Monday, March 08, 2010

Adhiambo - Beautiful Produce Seller in Obunga

Monica Relaxing in Village Wearing a "Tach" on Head

"Mama in Monica's Village

Monica Greeting Elder in Village

My Sign Language Nick Name (Specs)

Deaf Student

Student Signing His Name

Monica's Boma in Village

Pam's Family - My Family

Priscilla Getting Ready to Cook

Rainbow Over Obunga

Powwer is on at KMET

Sunday, March 07, 2010

Last Blog from Kisumu

Last Blog From Kisumu
March 8, 2010

Hello Again,

This will be the last blog from Kisumu.

My two months have flown by, and I have accomplished pretty much all that I set out to do, so I feel pretty positive. I wasn’t sure what would happen, but it turned out well. I also worried about being here without my dear wife Hinda who has always managed to take care of her “high maintenance” husband, but as you know, I was so well taken care of, worried over, pampered, and more if you can imagine that.

The biggest bonus of this trip was the opportunity to live in the community with the families of several of the staff that I worked with. I learned how many people in the world live and surprised myself just a little by being able quite handily to get along with out all of the creature comforts that most of us are used to.

The biggest accomplishment from a work point of view was getting electric power into the new KMET building and getting most of the remaining construction contracts and supply contracts negotiated at very favorable rates to KMET.

Something else, although I didn’t do it myself from a technical point of view, I did was kind of the person urging, encouraging, lobbying for a revamped website, thus the KMET website at now has sample songs from the CD that Hinda and I spearheaded last year, a new donate page, and more. Check it out and if you haven’t already got your CD, it is now easy to do so.

Here is an excerpt from an email letter from the KMET Director, Monica Oguttu, that is about to be sent out to KMET contacts and donors. You had better sit down and be prepared as you read what follows:

“A few days ago I visited three rural primary schools and met with a group of over 1,000 adolescent and pre-adolescent girls. I was there among other things to help introduce a sustainable school feeding program, integrate Reproductive health skills into the school program and introduction of our reusable sanitary pads.

When I asked those girls who were already experiencing their periods what they were using for sanitary pads, the response was something I had never imagined. I am sorry but I cried and had to leave the room. The community where these girls are living is so poor that there are not even rags to use or even a piece of their mattresses – for they don’t have mattresses. They sleep on a mat on the floor. And what others call rags are the clothes they use!


Despite the discomfort of using cow dung, and the embarrassment, you can imagine the diseases that the girls can and do get.


I could barely contain my shock, my tears, and my anger at the conditions that these beautiful young people are forced to live under. With your support I want to distribute our reusable pads to these girls, and we can give a girl a one year supply for only $10.

CHECK YOUR UNDERSTANDING -
A. According to the blog from Kisumu, how long did the writer's stay there last?
B. Extend the final Kisumu blog post beyond its last sentence.

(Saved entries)
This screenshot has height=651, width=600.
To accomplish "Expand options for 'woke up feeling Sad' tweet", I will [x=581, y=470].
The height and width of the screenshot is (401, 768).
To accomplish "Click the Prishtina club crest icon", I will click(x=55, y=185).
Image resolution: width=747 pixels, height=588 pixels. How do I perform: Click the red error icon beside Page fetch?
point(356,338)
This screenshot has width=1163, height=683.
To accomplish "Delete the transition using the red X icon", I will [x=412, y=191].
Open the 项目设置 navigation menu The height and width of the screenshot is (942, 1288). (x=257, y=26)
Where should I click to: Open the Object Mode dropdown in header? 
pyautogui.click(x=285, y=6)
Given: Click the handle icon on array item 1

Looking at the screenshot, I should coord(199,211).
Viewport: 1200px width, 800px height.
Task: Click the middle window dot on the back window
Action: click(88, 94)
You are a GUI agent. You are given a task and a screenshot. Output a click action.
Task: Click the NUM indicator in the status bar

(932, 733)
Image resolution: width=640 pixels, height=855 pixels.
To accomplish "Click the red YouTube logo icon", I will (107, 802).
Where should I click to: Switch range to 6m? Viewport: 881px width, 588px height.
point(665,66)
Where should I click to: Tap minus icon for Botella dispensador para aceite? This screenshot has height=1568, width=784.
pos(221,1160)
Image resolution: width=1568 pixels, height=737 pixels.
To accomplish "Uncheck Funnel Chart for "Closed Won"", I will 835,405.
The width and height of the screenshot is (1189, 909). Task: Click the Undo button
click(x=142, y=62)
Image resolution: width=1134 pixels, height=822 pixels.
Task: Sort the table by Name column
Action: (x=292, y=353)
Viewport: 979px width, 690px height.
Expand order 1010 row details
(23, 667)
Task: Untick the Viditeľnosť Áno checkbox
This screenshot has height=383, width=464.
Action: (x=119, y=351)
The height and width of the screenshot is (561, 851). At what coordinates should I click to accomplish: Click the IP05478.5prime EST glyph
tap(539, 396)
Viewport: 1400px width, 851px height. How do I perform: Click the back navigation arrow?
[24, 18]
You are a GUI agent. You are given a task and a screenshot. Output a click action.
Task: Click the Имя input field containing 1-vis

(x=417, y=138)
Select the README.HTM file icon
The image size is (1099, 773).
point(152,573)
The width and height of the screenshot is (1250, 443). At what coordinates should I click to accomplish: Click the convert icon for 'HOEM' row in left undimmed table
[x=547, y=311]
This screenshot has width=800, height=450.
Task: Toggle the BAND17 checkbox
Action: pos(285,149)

OUTPUTS FOR THE TASKS -
A. Two months.

B.
It is really easy to do now. Just click on the following link to support one or more girls for a year with clean, reusable, and washable sanitary pads. “

Some of you have already helped, but maybe you want to help some more.

Where I live now, in the Obunga slum, there are a lot of people drunk from “changaa” – a local potent alcoholic home made drink. I see people drunk in the morning on the way to work, and see them lying in the mud on the street at night on the way home. It is very bad stuff, and I assume that the drinking here is for the same reasons that there is a lot of drunkenness in other places where there is a strong sense of hopelessness mostly because of poverty, little education, no jobs, etc., etc.

I spent this past weekend in the village home of Monica, the KMET Director. It was a very interesting and enjoyable experience. First of all, we both had a chance to rest and unwind, and also to have many good conversations, and purposely, not about work.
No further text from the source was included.